*Source records*
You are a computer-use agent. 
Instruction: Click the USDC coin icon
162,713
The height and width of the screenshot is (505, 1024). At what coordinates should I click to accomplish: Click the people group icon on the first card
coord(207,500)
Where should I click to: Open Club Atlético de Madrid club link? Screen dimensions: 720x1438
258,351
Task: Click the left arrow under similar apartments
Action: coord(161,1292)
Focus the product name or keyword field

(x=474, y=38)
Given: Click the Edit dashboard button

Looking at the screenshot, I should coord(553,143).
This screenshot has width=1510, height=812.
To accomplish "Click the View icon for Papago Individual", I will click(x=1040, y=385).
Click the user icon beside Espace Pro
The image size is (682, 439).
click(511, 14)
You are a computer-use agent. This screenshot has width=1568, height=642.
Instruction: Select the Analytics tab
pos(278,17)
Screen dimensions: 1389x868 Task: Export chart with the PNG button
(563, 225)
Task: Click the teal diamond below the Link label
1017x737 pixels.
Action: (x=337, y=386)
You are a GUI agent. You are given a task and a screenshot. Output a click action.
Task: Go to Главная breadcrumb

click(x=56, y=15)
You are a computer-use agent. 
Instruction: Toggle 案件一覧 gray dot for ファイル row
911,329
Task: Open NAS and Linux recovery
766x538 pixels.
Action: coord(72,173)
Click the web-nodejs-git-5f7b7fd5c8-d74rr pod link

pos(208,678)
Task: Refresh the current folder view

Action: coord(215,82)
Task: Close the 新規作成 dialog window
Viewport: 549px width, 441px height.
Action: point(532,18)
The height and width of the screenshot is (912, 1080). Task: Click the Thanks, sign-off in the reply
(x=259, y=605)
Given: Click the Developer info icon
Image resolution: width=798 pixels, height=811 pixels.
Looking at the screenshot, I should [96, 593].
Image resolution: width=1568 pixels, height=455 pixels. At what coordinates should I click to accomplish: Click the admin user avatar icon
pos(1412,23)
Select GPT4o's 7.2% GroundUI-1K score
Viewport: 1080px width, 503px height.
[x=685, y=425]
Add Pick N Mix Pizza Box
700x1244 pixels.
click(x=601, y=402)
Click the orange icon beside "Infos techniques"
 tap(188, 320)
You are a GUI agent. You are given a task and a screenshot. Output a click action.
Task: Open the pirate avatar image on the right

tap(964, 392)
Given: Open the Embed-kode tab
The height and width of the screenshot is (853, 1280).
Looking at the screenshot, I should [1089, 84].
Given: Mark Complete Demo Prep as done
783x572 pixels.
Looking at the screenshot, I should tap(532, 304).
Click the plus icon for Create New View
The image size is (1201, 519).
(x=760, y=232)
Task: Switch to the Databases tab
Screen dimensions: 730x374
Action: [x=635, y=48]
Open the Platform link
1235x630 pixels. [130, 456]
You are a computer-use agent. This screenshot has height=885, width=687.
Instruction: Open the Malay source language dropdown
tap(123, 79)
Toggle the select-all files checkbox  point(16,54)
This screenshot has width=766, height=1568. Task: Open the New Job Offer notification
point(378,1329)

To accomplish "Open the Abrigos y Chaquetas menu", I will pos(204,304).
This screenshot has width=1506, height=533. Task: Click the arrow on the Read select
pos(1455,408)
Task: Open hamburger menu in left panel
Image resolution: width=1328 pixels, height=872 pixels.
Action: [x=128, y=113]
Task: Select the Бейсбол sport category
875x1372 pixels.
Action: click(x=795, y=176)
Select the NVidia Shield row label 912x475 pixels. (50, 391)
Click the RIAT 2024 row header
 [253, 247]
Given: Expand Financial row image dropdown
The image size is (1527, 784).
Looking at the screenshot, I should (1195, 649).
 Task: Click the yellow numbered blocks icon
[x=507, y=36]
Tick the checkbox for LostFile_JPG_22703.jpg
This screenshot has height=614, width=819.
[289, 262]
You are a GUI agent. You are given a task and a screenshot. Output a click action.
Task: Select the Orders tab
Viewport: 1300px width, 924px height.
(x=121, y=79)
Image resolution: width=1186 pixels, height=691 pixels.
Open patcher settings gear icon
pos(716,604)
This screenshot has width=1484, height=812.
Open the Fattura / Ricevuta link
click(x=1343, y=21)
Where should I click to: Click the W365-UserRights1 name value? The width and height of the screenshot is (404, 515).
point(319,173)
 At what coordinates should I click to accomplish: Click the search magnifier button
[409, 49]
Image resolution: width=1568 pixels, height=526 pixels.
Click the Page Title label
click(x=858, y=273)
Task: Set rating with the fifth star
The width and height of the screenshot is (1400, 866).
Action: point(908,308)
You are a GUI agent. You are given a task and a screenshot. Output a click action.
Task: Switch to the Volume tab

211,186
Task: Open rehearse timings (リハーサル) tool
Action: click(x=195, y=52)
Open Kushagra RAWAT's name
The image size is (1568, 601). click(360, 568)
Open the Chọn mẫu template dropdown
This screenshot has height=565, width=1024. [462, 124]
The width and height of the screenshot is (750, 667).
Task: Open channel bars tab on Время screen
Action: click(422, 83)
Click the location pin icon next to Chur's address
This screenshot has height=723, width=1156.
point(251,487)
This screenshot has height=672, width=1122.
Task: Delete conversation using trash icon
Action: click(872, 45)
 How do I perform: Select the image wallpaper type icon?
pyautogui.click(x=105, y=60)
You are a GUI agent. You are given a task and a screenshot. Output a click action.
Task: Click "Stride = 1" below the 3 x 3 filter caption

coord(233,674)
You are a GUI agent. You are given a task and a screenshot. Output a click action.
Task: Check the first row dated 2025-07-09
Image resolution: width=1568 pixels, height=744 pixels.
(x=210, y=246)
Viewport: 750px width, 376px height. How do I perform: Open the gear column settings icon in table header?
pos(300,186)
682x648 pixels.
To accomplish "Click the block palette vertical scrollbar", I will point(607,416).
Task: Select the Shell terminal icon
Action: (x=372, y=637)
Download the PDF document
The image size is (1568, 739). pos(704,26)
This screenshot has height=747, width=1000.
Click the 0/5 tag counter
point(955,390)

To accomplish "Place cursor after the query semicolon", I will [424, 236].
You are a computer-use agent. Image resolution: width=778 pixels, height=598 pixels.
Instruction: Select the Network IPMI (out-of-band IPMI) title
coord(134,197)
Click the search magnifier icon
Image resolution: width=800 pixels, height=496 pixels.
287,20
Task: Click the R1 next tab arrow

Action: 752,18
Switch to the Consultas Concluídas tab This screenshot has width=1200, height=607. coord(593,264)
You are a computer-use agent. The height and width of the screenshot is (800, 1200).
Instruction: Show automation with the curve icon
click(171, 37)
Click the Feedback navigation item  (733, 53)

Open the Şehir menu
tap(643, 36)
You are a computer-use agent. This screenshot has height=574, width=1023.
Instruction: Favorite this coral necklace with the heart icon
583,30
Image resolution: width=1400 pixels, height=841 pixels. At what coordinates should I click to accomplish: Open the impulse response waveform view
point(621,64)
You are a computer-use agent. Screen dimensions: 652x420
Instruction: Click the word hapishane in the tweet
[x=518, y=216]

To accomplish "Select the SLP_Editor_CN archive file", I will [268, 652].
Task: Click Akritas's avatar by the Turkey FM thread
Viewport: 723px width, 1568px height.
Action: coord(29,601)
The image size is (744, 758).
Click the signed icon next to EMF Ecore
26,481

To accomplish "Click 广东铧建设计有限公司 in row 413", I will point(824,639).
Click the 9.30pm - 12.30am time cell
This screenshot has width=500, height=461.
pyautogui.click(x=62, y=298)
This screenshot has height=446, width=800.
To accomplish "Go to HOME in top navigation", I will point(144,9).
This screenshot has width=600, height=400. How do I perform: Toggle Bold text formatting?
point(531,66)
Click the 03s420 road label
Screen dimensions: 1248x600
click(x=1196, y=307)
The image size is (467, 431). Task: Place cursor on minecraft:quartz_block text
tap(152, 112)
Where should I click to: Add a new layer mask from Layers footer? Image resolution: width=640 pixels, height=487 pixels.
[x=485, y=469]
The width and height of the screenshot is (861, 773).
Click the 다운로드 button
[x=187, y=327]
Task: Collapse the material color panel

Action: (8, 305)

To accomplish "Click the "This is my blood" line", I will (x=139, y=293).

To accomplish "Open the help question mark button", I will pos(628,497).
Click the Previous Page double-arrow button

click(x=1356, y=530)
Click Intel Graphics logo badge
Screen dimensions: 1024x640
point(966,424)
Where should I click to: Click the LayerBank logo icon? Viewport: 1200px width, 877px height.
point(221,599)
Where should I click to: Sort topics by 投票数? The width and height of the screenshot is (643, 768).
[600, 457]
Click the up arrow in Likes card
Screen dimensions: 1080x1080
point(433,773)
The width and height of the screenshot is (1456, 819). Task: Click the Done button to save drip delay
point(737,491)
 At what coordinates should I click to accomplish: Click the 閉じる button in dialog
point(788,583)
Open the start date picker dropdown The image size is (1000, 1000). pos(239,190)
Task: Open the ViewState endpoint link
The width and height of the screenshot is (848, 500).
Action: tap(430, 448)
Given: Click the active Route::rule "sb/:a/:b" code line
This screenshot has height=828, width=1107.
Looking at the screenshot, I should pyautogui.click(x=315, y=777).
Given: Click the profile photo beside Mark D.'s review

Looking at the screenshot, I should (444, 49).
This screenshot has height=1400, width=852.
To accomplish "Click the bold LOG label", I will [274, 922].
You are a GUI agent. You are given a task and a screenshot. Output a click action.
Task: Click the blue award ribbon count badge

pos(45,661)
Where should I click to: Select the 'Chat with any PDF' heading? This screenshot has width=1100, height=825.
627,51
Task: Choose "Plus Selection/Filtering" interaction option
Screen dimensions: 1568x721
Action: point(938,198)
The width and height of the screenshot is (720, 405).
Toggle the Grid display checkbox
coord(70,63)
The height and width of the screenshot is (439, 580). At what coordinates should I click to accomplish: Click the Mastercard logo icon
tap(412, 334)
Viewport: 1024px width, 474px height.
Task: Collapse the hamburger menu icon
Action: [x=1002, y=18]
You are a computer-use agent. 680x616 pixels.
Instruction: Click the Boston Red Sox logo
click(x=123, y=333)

*Aim of the exercise*
The response must repeat exactly the lines from the top of the material through the line containing "has width=1568, height=642.", both included, with no other output.

*Solution to this task*
You are a computer-use agent. 
Instruction: Click the USDC coin icon
162,713
The height and width of the screenshot is (505, 1024). At what coordinates should I click to accomplish: Click the people group icon on the first card
coord(207,500)
Where should I click to: Open Club Atlético de Madrid club link? Screen dimensions: 720x1438
258,351
Task: Click the left arrow under similar apartments
Action: coord(161,1292)
Focus the product name or keyword field

(x=474, y=38)
Given: Click the Edit dashboard button

Looking at the screenshot, I should coord(553,143).
This screenshot has width=1510, height=812.
To accomplish "Click the View icon for Papago Individual", I will click(x=1040, y=385).
Click the user icon beside Espace Pro
The image size is (682, 439).
click(511, 14)
You are a computer-use agent. This screenshot has width=1568, height=642.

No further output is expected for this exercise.